══ RECORDS FOR THE EXERCISE ══

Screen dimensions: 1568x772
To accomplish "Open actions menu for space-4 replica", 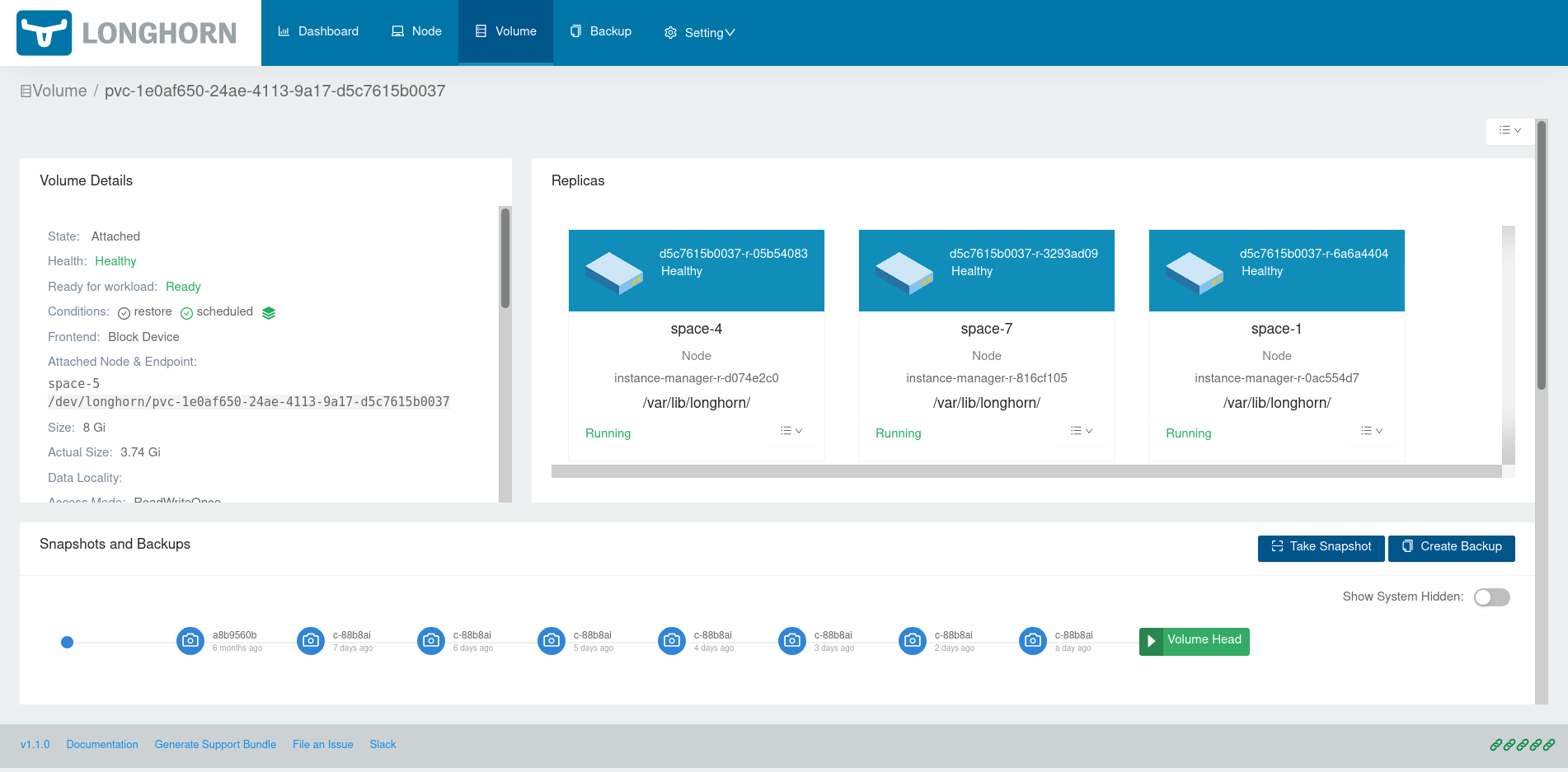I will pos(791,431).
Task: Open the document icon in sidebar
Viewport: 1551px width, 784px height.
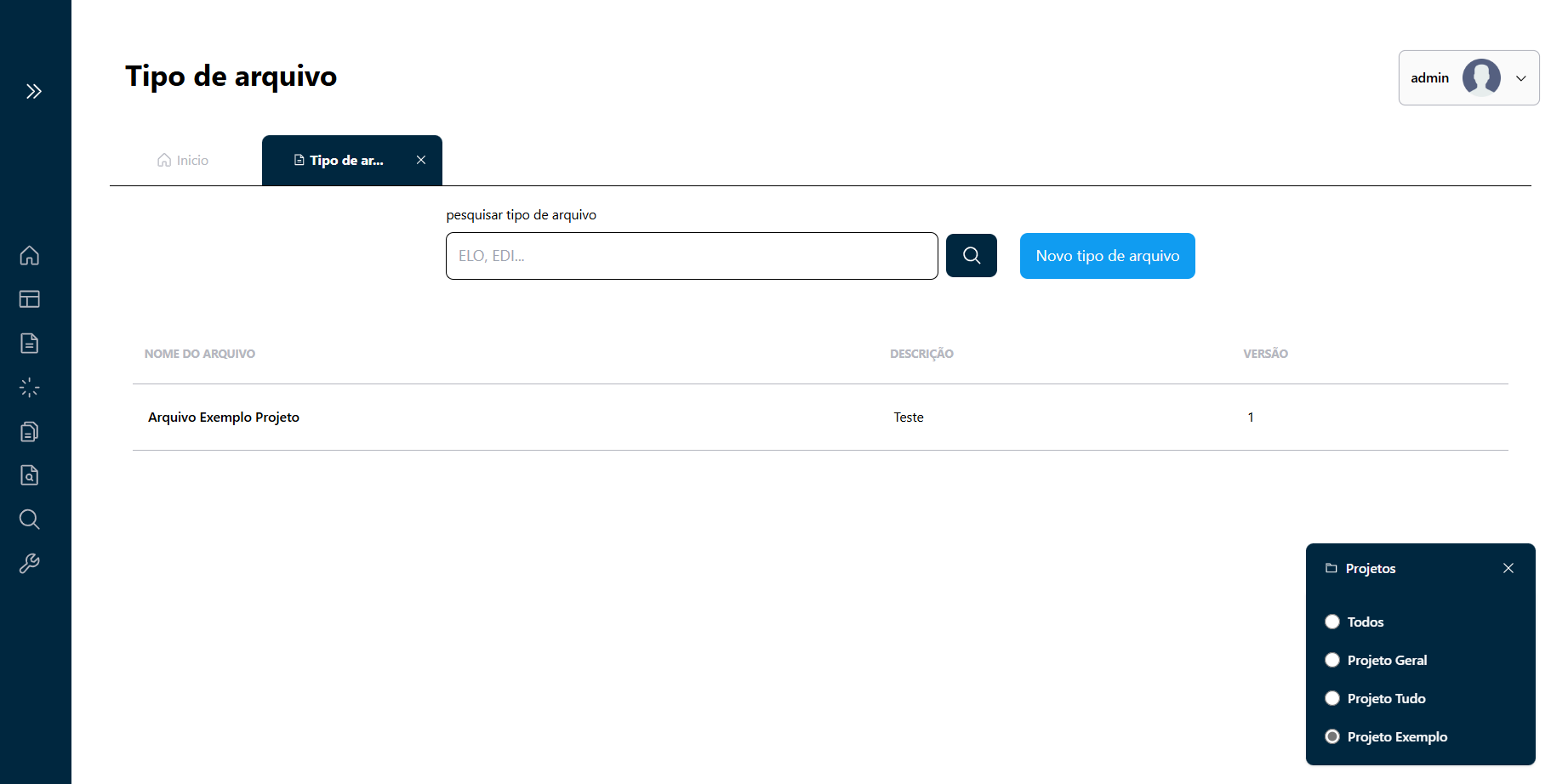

═══
══ RECORDS FOR THE EXERCISE ══

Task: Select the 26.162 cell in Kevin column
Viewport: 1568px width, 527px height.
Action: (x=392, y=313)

═══

### EXERCISE
Find the lines above with the word "Task". Copy them out.

### ANSWER SECTION
Task: Open the document icon in sidebar
Task: Select the 26.162 cell in Kevin column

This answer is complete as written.